Gegebener Text =>
- - - -

"Nachher spricht darüber doch keiner mehr" ist wohl einer der bekanntesten Politikersprüche und betrifft meist Entscheidungen, die gegen den Widerstand der Bevölkerung durchgesetzt wurden. Ich freue mich deshalb, dass es Stadtbild Deutschland gibt, denn hier werden die ganze Auswirkungen der Fehlentscheidungen verantwortlicher Politiker dokumentiert. Es gibt kein Vergessen mehr.
In Bremen betrifft dies im Bereich der Stadtentwicklung sämtliche Abrisse seit den 40er/50erJahren bis heute, verantwortlich für diese "Zweite Zerstörung" nach dem Krieg war die Partei, die jetzt im Jahre 2018 bereits mehr als 70 Jahre den Stadtstaat regiert. Durchgeführt haben dies natürlich die modern ausgerichteten Stadtplaner, die sich an der "Charta von Athen"orientierten. Das hieß konkret: Herstellung der aufgelockerten Stadt, mehr und breitere Straßen, um den Autoverkehr zu bewältigen (und dafür wurde abgerissen, was das Zeug hält) und vor allem mussten, aber nicht nur deshalb, die Gebäude des Historismus daran glauben. Historismus - das war für die Stadtplaner einfach nur schlechte Architektur, die man weg haben wollte. Pagentorn hat dies jüngst eindrucksvoll am Beispiel der Kaiserstraße gezeigt.

- - - -

(Zeilen dazu, wo die Ziele erscheinen)
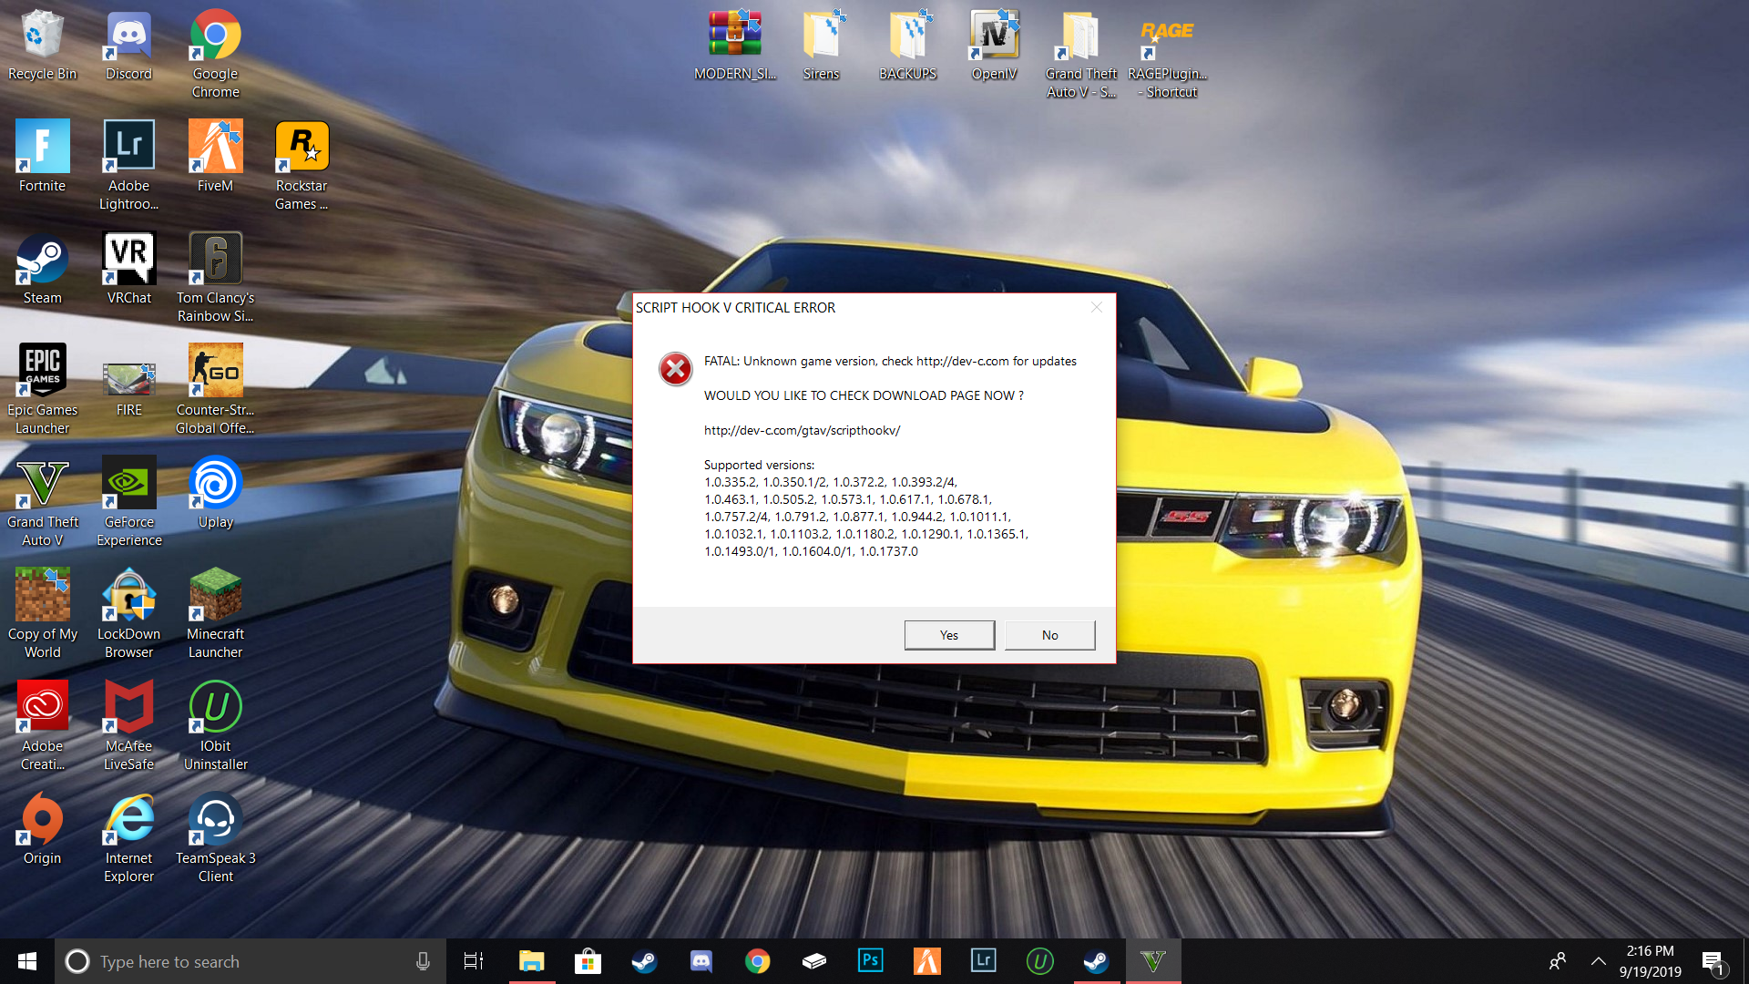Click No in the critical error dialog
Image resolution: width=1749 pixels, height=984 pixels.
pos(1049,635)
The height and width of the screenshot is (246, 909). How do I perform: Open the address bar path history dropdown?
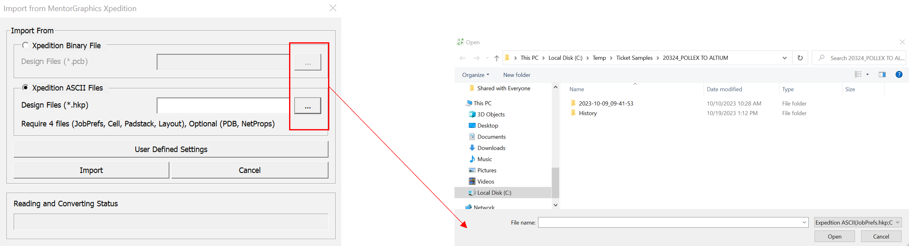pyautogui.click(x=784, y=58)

- - - -

Aufgabe => Wiederhole den obigen Text über die Abrisse in Bremen vollständig und Wort für Wort.

Antwort =>
"Nachher spricht darüber doch keiner mehr" ist wohl einer der bekanntesten Politikersprüche und betrifft meist Entscheidungen, die gegen den Widerstand der Bevölkerung durchgesetzt wurden. Ich freue mich deshalb, dass es Stadtbild Deutschland gibt, denn hier werden die ganze Auswirkungen der Fehlentscheidungen verantwortlicher Politiker dokumentiert. Es gibt kein Vergessen mehr.
In Bremen betrifft dies im Bereich der Stadtentwicklung sämtliche Abrisse seit den 40er/50erJahren bis heute, verantwortlich für diese "Zweite Zerstörung" nach dem Krieg war die Partei, die jetzt im Jahre 2018 bereits mehr als 70 Jahre den Stadtstaat regiert. Durchgeführt haben dies natürlich die modern ausgerichteten Stadtplaner, die sich an der "Charta von Athen"orientierten. Das hieß konkret: Herstellung der aufgelockerten Stadt, mehr und breitere Straßen, um den Autoverkehr zu bewältigen (und dafür wurde abgerissen, was das Zeug hält) und vor allem mussten, aber nicht nur deshalb, die Gebäude des Historismus daran glauben. Historismus - das war für die Stadtplaner einfach nur schlechte Architektur, die man weg haben wollte. Pagentorn hat dies jüngst eindrucksvoll am Beispiel der Kaiserstraße gezeigt.